* Exercise objective:
Using the entries that follow, report how many lines contain the word "with". Only the number is wanted.

* Stored items:

··········

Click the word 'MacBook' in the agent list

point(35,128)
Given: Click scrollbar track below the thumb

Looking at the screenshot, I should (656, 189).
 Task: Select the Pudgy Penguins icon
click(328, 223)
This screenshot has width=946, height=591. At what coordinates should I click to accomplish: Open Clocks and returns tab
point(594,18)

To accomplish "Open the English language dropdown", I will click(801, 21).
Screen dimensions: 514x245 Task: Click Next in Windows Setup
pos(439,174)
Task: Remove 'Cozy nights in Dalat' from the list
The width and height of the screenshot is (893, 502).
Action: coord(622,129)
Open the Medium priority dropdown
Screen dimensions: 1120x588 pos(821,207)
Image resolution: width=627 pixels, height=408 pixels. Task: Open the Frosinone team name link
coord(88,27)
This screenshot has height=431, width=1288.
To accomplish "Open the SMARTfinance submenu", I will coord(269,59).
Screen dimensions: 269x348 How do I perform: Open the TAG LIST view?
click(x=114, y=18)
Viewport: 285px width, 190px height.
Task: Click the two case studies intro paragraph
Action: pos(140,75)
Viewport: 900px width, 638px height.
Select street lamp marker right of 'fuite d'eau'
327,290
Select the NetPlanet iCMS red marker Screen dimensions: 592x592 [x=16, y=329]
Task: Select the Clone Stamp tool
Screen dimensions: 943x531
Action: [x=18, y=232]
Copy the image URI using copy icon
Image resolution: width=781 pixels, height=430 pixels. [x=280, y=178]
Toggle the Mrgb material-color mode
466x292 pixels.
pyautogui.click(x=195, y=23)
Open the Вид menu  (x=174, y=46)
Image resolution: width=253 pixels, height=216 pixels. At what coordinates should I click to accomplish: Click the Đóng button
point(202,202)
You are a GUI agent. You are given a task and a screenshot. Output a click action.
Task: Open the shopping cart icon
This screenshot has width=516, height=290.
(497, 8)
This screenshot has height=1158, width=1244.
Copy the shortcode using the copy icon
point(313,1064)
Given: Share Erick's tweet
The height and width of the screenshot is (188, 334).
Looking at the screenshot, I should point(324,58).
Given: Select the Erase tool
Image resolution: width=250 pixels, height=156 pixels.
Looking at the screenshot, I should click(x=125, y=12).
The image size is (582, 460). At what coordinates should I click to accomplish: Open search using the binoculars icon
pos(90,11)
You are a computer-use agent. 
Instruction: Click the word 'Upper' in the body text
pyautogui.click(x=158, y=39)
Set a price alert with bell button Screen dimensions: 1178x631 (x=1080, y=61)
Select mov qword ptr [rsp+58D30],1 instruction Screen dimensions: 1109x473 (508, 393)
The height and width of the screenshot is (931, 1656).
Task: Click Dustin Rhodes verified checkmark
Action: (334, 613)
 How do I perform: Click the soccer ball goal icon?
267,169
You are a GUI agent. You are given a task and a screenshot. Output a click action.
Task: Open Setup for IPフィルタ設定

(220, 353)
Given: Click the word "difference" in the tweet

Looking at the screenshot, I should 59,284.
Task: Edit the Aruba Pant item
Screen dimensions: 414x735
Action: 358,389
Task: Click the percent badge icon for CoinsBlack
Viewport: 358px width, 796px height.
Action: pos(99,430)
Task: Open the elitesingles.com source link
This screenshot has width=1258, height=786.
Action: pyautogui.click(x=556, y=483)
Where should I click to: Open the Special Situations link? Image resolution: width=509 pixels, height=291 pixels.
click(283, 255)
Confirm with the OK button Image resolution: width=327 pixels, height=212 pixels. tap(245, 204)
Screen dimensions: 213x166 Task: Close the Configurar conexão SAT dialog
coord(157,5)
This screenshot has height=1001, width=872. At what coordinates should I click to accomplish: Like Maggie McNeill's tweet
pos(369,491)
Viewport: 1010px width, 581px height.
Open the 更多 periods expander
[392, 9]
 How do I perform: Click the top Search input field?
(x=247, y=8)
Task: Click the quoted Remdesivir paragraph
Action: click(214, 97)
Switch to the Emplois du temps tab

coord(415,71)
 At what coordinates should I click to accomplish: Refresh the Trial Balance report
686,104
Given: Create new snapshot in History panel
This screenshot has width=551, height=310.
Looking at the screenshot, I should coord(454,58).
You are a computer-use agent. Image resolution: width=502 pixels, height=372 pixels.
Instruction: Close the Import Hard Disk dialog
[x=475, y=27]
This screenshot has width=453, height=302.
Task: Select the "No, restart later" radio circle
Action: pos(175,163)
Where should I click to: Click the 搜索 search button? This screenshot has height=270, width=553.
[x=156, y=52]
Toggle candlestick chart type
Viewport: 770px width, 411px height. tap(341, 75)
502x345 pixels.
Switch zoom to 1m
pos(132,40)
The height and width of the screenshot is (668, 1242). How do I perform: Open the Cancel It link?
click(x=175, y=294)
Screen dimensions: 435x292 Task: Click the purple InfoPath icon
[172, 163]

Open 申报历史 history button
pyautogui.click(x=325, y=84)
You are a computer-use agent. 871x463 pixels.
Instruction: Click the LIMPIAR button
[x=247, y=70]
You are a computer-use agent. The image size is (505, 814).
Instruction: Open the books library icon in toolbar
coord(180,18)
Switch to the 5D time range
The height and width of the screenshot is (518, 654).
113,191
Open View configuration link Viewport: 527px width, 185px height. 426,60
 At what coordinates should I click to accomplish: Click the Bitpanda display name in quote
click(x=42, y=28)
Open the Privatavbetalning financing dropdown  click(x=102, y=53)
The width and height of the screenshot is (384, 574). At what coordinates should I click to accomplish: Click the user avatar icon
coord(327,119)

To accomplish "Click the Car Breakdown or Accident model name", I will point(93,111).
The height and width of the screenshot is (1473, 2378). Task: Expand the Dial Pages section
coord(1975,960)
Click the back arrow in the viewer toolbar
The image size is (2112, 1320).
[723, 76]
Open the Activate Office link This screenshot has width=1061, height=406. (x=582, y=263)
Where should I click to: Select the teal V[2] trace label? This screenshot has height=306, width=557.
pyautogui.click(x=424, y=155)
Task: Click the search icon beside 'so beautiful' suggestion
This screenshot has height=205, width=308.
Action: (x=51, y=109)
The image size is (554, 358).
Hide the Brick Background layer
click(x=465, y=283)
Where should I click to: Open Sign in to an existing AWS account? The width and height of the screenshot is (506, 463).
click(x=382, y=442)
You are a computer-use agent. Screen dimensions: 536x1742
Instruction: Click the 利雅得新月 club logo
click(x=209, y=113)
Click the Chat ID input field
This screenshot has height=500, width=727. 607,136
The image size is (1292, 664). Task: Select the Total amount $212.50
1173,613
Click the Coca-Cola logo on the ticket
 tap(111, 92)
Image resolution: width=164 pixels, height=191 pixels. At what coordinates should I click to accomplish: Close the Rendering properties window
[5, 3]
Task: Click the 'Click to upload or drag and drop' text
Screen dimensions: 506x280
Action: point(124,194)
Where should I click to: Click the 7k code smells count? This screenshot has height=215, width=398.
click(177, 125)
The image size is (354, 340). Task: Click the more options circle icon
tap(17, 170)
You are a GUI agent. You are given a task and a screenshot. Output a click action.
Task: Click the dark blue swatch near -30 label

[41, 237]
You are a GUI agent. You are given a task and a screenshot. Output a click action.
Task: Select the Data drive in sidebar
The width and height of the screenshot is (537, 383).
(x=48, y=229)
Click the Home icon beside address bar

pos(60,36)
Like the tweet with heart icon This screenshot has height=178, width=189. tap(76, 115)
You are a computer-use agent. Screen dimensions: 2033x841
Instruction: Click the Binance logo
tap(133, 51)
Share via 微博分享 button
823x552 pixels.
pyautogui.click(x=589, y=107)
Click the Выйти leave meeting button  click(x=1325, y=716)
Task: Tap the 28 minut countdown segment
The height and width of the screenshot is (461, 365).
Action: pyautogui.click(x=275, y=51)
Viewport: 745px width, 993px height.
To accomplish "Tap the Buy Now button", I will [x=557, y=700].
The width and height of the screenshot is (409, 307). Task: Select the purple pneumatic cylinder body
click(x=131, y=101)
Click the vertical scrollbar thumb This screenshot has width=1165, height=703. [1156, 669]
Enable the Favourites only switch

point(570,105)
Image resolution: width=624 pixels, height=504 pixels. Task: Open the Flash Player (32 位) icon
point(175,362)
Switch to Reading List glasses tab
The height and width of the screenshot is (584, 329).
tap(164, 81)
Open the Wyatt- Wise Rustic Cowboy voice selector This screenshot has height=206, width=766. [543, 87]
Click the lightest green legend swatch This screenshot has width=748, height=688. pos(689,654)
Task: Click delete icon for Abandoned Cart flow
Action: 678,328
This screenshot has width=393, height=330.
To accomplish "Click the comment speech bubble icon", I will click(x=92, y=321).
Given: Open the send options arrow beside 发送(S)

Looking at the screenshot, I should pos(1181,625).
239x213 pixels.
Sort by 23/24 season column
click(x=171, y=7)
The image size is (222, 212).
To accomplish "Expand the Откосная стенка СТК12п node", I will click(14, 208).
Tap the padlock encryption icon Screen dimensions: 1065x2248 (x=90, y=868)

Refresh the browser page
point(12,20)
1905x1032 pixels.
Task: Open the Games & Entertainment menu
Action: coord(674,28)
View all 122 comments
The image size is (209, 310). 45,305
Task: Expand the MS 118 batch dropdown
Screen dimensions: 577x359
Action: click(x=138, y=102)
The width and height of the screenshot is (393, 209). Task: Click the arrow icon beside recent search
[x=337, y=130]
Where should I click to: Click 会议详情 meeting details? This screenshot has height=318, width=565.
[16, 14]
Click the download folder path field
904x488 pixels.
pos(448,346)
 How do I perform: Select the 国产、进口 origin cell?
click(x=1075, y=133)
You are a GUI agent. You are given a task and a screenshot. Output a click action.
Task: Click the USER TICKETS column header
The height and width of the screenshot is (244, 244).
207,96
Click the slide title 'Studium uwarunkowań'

··········

* Solution:
3